Lista de tareas:
1. Según el texto proporcionado, ¿qué porcentaje de las personas analizadas en Canarias tiene DDT o sus metabolitos en la sangre?
2. Explica, basándote en el texto proporcionado, por qué las concentraciones más altas de DDT corresponden a los habitantes de Tenerife y Gran Canaria.
3. Transcribe sin cambios el fragmento del texto proporcionado que empieza con "Amadeo Rodríguez Fernández-Alba, investigador" y continúa hasta "siquiera se registran.".

Texto proporcionado:
+-------+

El equipo del doctor Luis Domínguez Boada, profesor de toxicología de la Universidad de Las Palmas, ha analizado los niveles de DDT que tiene actualmente la población de las Canarias. Es el primer estudio realizado en la historia de España en una muestra representativa de la población general. Según sus análisis, el 99,3% de las 682 personas analizadas tienen DDT o sus metabolitos en su sangre. Y las concentraciones más altas corresponden a los habitantes de Tenerife y Gran Canaria, que es donde hay “una mayor superficie dedicada a la agricultura intensiva”.
Amadeo Rodríguez Fernández-Alba, investigador de la Universidad de Almería, ha estudiado los invernaderos del sur de España y admite que “es frecuente que las verduras tengan residuos de pesticidas, pero sus concentraciones suelen ser muy bajas”. El Instituto Sindical Trabajo, Ambiente y Salud (ISTAS), del sindicato Comisiones Obreras, publicó un informe muy crítico sobre la situación de la agricultura intensiva en Almería. En él se denunciaba el amplio uso de plaguicidas persistentes, la poca información que reciben los trabajadores y la gran cantidad de enfermedades laborales que ni siquiera se registran.
Lo que los agricultores echan en el campo, los médicos lo detectan luego en las personas. Nicolás Olea, catedrático de medicina de la Universidad de Granada, ha llegado a detectar 17 pesticidas diferentes en el tejido mamario de una mujer. Los trabajos de este investigador han demostrado que la exposición a plaguicidas multiplica por cuatro el riesgo de padecer cáncer de mama. Olea ha detectado restos de aldrin, dieldrin, DDT, lindano, metoxicloro o endosulfan en la leche materna de mujeres de Granada y Almería.
Lo cierto es que se trabaja para reducir el uso de los pesticidas en la agricultura. Los cultivos biológicos avanzan cada año. Y los investigadores aportan su granito de arena: científicos de la Universidad de Lleida han aislado una levadura natural, Candida sake, que inhibe el crecimiento de los hongos patógenos de la fruta. La utilización de esta levadura, explica Inmaculada Viñas, hace innecesaria la aplicación de químicos en las cámaras frigoríficas. Un ejemplo del tipo de investigación ambiental aplicada que tanto necesitamos.
De la casa al trabajo
Los ftalatos son unos aditivos que sirven para dar flexibilidad a los plásticos; se utilizan en envases de alimentos, dispositivos médicos, tetinas de biberones… Tras varios años de controversia, la Comisión Europea ha decidido recientemente prohibir la utilización de los ftalatos considerados más tóxicos en juguetes y artículos para bebés. Es un primer reconocimiento del peligro que entrañan. Aunque se retiren de los juguetes, los ftalatos siguen presentes en todas partes, desde la laca del pelo hasta el esmalte de uñas.

+-------+

Datos proporcionados:
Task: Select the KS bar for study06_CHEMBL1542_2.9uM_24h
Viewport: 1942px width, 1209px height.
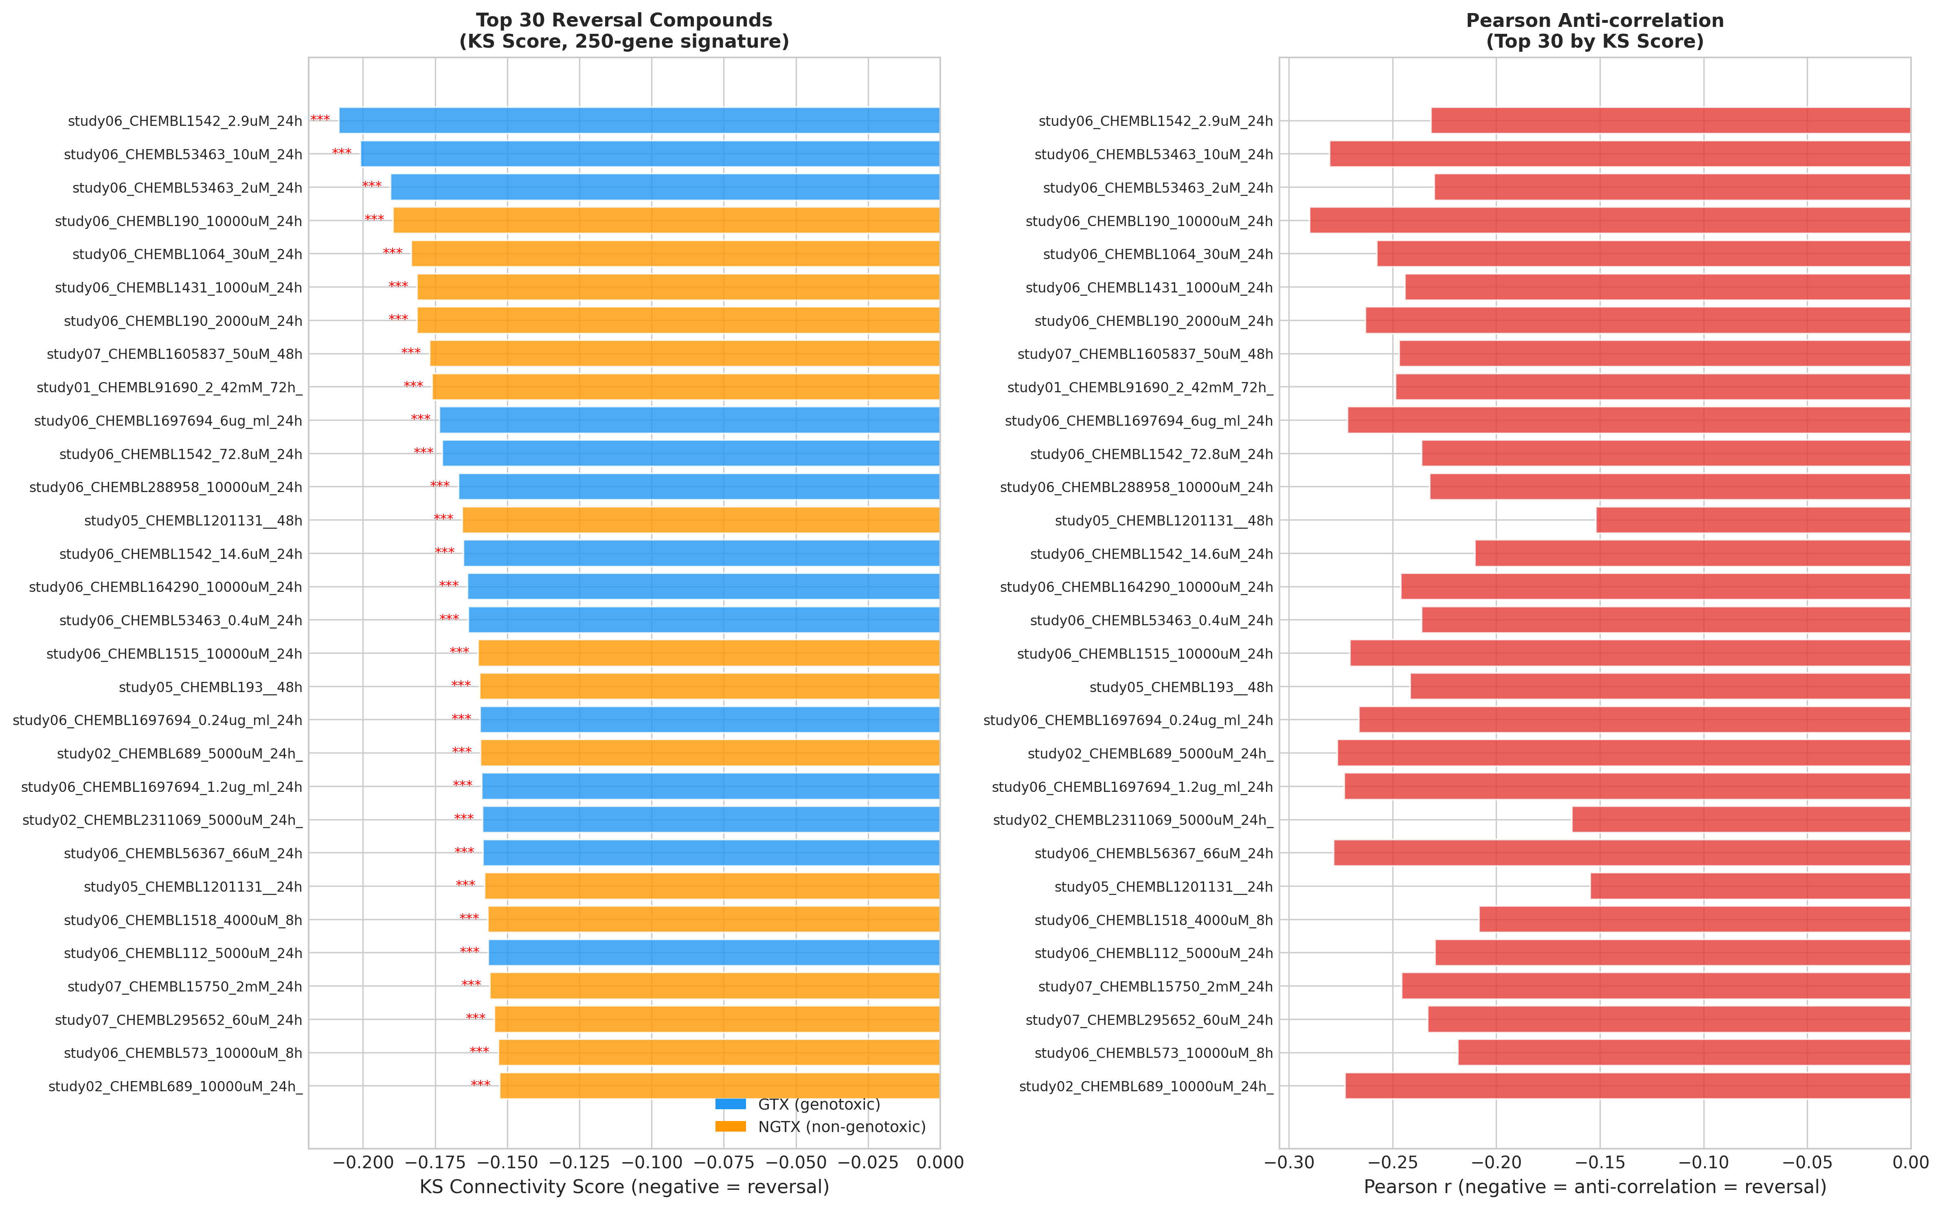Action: pyautogui.click(x=639, y=121)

+-------+

Soluciones:
1. El 99,3% de las 682 personas analizadas.

2. Las concentraciones más altas corresponden a Tenerife y Gran Canaria porque allí hay "una mayor superficie dedicada a la agricultura intensiva".

3.
Amadeo Rodríguez Fernández-Alba, investigador de la Universidad de Almería, ha estudiado los invernaderos del sur de España y admite que “es frecuente que las verduras tengan residuos de pesticidas, pero sus concentraciones suelen ser muy bajas”. El Instituto Sindical Trabajo, Ambiente y Salud (ISTAS), del sindicato Comisiones Obreras, publicó un informe muy crítico sobre la situación de la agricultura intensiva en Almería. En él se denunciaba el amplio uso de plaguicidas persistentes, la poca información que reciben los trabajadores y la gran cantidad de enfermedades laborales que ni siquiera se registran.